Lo udì inspirare ed espirare con lentezza, poi parlò. «Apri la finestra», disse solo e riattaccò.
Gerard rimase con il cellulare premuto all’orecchio ancora per qualche secondo, fissando il soffitto. Stava arrivando, l’avrebbe rivisto. Si alzò di scatto, sentendosi addosso almeno dieci anni di meno, e andò ad aprire la finestra della camera.
Da sempre, Frank entrava da lì. Era il loro segreto e, anche se nessuno avrebbe avuto da ridire vedendolo entrare dalla porta d’ingresso, loro preferivano così. Fingere che al mondo esistessero solo loro due era sempre stato il loro passatempo preferito, in quella stanza, sul palco e anche con qualche stato a separarli. Non c’era alcuna differenza.
Rimase lì, a scrutare quel fazzoletto di giardino mal illuminato che si stendeva sino alla strada. Aspettò per quasi mezz’ora, incurante del vento gelido del New Jersey che filtrava, aspro, sotto alla sua stropicciata camicia di flanella, finché i suoi occhi, abituatisi al buio, furono feriti da due fari gialli spuntati all’imbocco della via. I fari si spensero, una portiera sbatté seguita dal lieve rumore di passi inquieti e in fine comparve - giusto in tempo perché Gerard riacquistasse le sue facoltà visive - e gli sorrise a testa bassa. A Gerard scoppiò qualcosa a livello dello stomaco facendolo quasi vomitare dall’eccitazione. La frenesia l’avrebbe spinto a gettarglisi addosso, travolgerlo e buttarlo a terra, sull’erba bagnata e viscida e farci l’amore fino al mattino guardandolo negli occhi per assicurarsi che fosse davvero lì, ma si disse che non poteva, che il loro addio era ancora valido, che quella voglia inestinguibile di stare insieme doveva essere soffocata dal tempo, dall’abitudine, dalla razionalità. Si scansò, osservandolo senza dire una parola scavalcare il davanzale, sedersi sopra il bordo e lasciarsi scivolare giù fino a toccare il pavimento con le sue snickers consunte.

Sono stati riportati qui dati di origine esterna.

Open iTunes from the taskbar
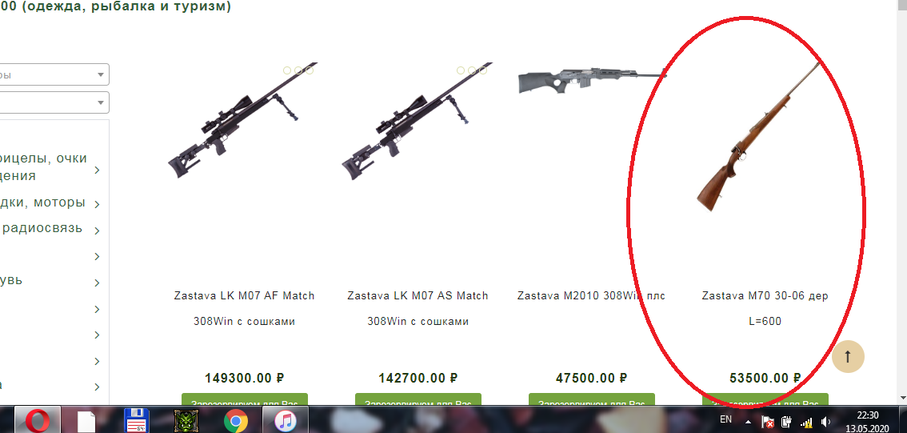Viewport: 907px width, 433px height. pos(286,419)
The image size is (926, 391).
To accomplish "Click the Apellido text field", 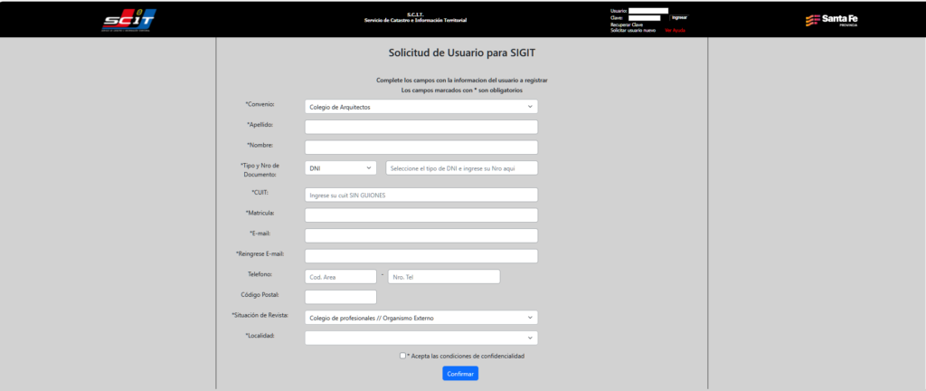I will coord(421,127).
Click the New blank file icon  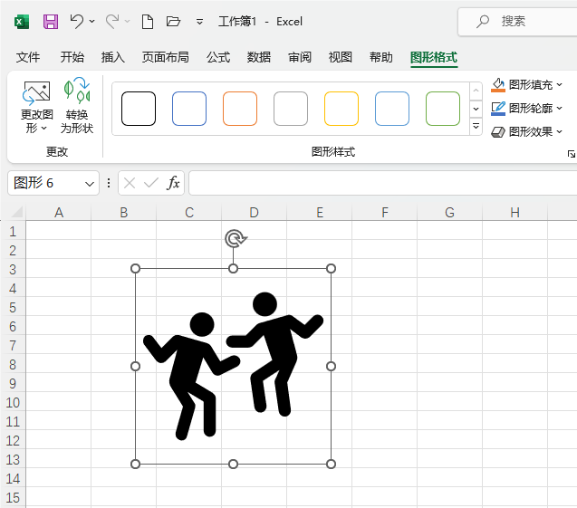(x=148, y=21)
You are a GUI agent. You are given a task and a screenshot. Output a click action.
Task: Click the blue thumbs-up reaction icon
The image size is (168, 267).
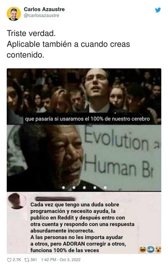[x=150, y=249]
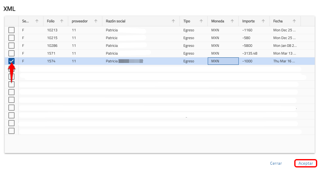
Task: Select the MXN cell in folio 1574 row
Action: click(223, 61)
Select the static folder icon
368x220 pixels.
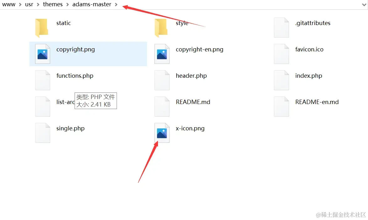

Gerard non distolse lo sguardo nemmeno quando Frank si sedette a terra ed estrasse un pacchetto di Lucky Strike. Una sigaretta appesa al lato della bocca, un bagliore conosciuto negli occhi, il pacchetto teso verso di lui e un’offerta di pace: «Vuoi?».
Le ante della finestra cigolarono appena sopra le loro teste. Gerard annuì piano, ne prese una e si accomodò al suo fianco cercando di non sfiorarlo. Aveva paura, una paura sconosciuta, indefinita, che gli attanagliava le viscere.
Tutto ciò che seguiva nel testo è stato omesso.